Patel glaubt zwar nicht, dass dies die führenden KI-Labore grundlegend gefährdet, sieht jedoch eine klare Verschiebung des Preismodells. Die Labore würden effizienter in der Nutzung ihrer Modelle werden müssen, anstatt einfach nur die Preise zu erhöhen. Die Preismacht verschiebt sich damit von den Unternehmen, die Premium-KI verkaufen, hin zu den Unternehmen, die sie kaufen.

Neue Ansätze bei der ROI-Messung

Parallel zur Kostendebatte rückt auch die Frage nach dem tatsächlichen Mehrwert von KI-Investitionen in den Vordergrund.

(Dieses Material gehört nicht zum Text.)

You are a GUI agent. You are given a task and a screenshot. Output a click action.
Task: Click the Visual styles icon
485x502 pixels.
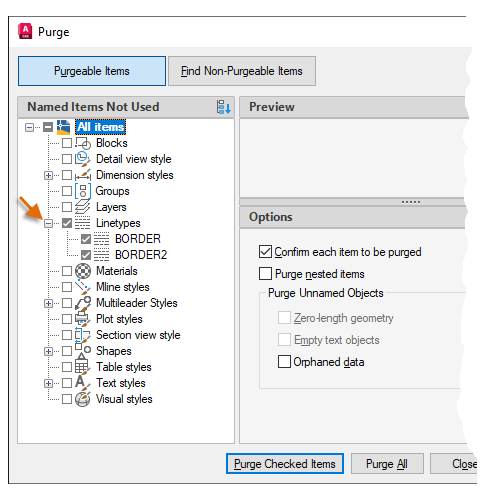pos(83,399)
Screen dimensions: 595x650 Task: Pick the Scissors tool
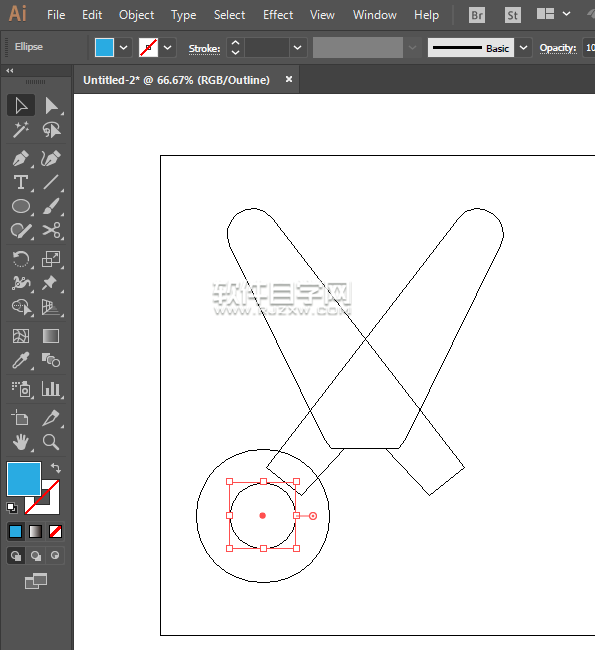click(x=51, y=230)
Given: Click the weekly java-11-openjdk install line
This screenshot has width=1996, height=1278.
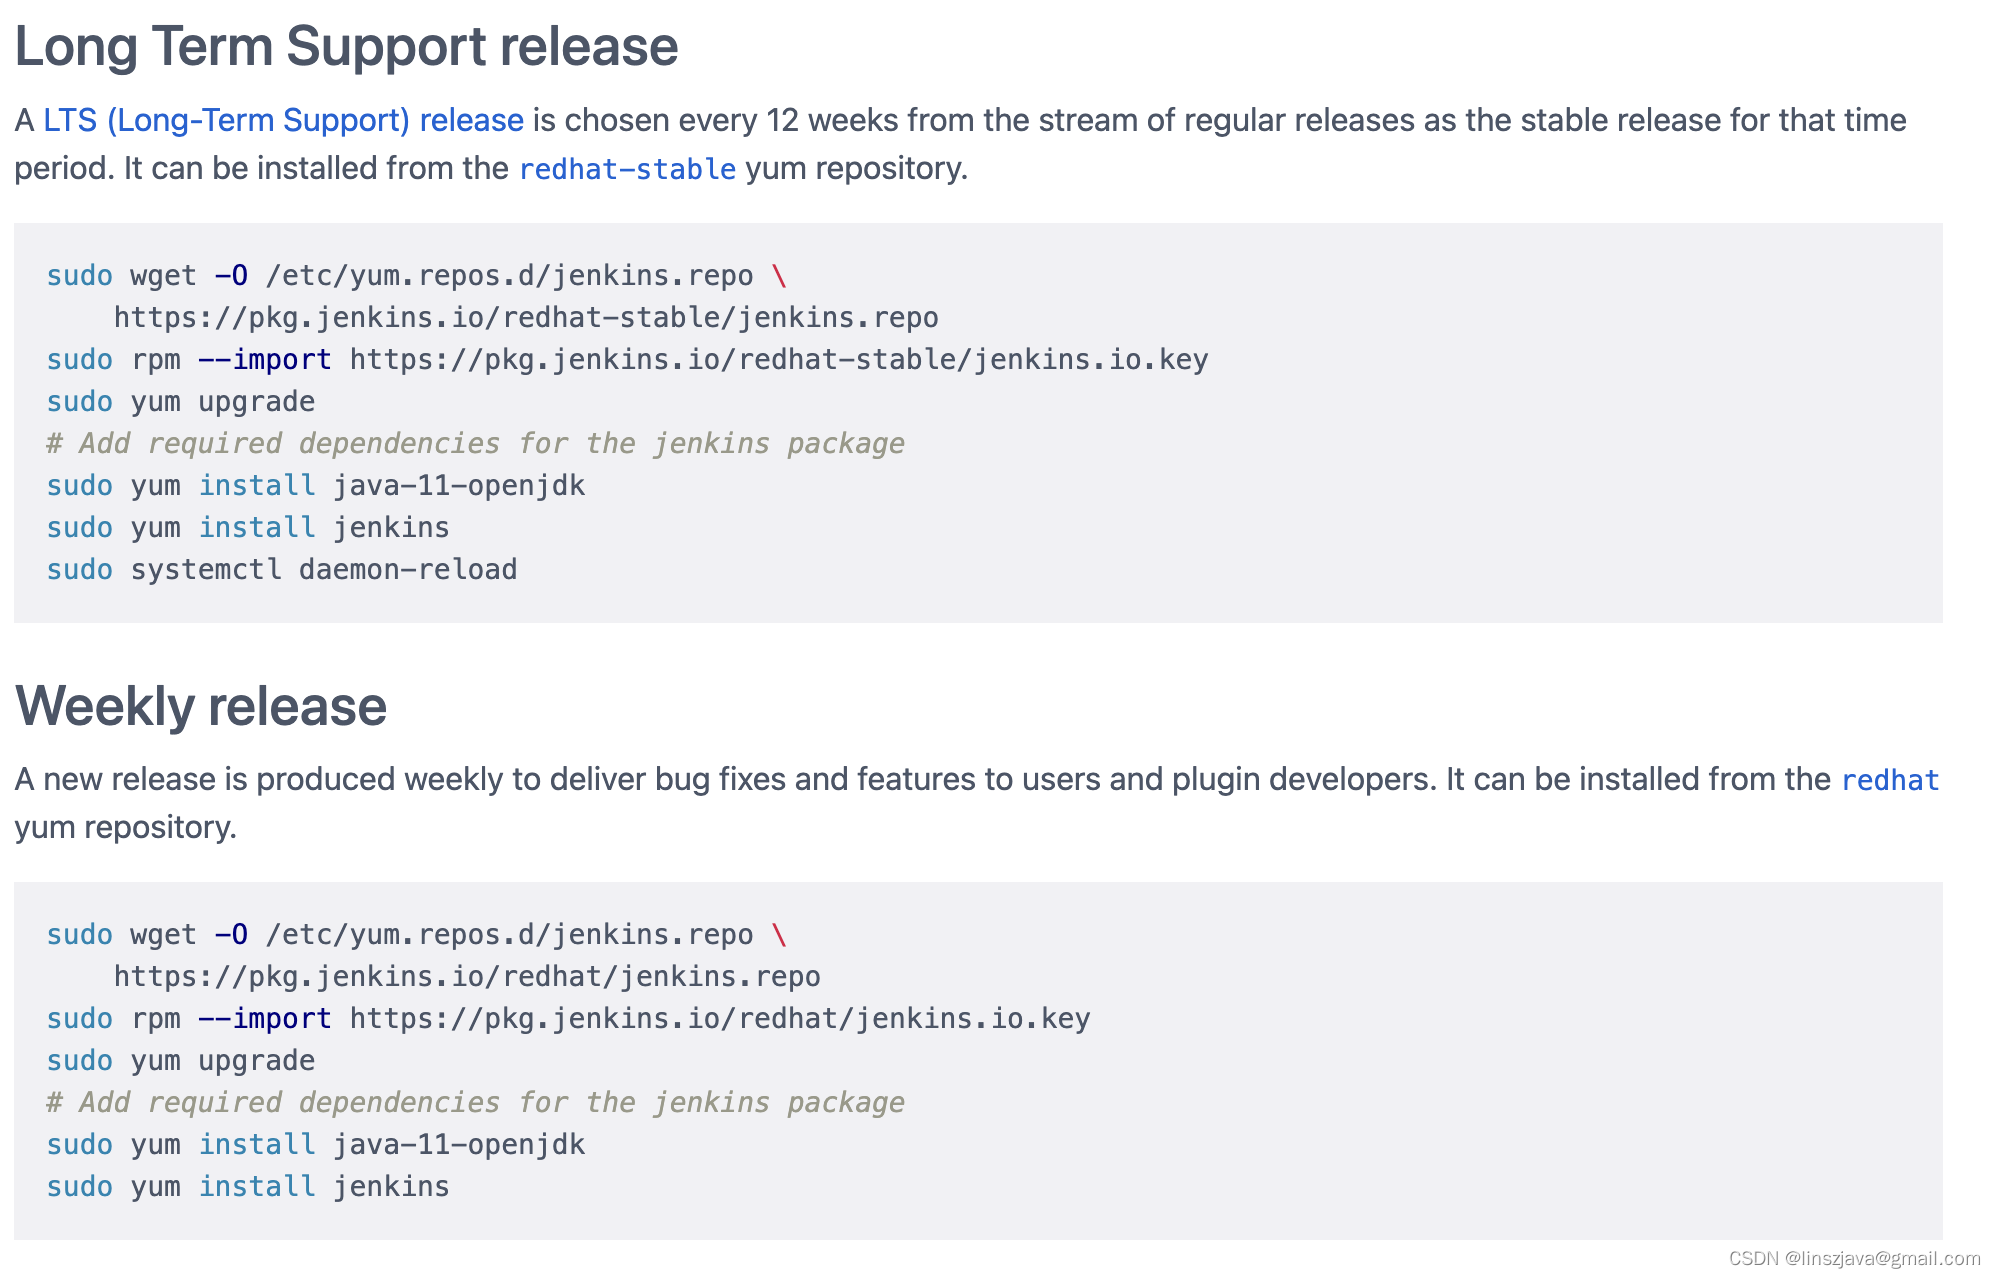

Cognition kündigte eine sogenannte KI-Produktivitätsgarantie an: Sollte Devin weniger technischen Mehrwert liefern, als der Kunde bezahlt, übernimmt Cognition die Nutzungskosten bis zu einer Höhe von 10 Millionen US-Dollar, bis das vereinbarte Leistungsniveau erreicht ist.

Wu bezeichnete dies als einen Weg, um bei der Kapitalrendite – dem Return on Investment – mehr Klarheit zu schaffen. Anstatt Aktivitäten wie verbrauchte Token oder geschriebene Codezeilen zu messen, schätzt Cognition die Anzahl der tatsächlich eingesparten menschlichen Arbeitsstunden und hinterlegt diese Schätzung mit einer Rückerstattungszusage. "Man kann Milliarden von Token verbrauchen, ohne damit etwas zu erreichen", sagte Wu. Unternehmen sollten nach Ergebnissen streben, nicht nach reiner Aktivität.

Die entscheidende Frage für die gesamte Branche lautet nun: Wie groß ist der Marktanteil jener Aufgaben, die tatsächlich Frontier-Modelle erfordern? Die Antwort darauf könnte maßgeblich die Bewertungen der führenden KI-Unternehmen bestimmen – und damit auch die Aussichten auf milliardenschwere Börsengänge in den kommenden Jahren.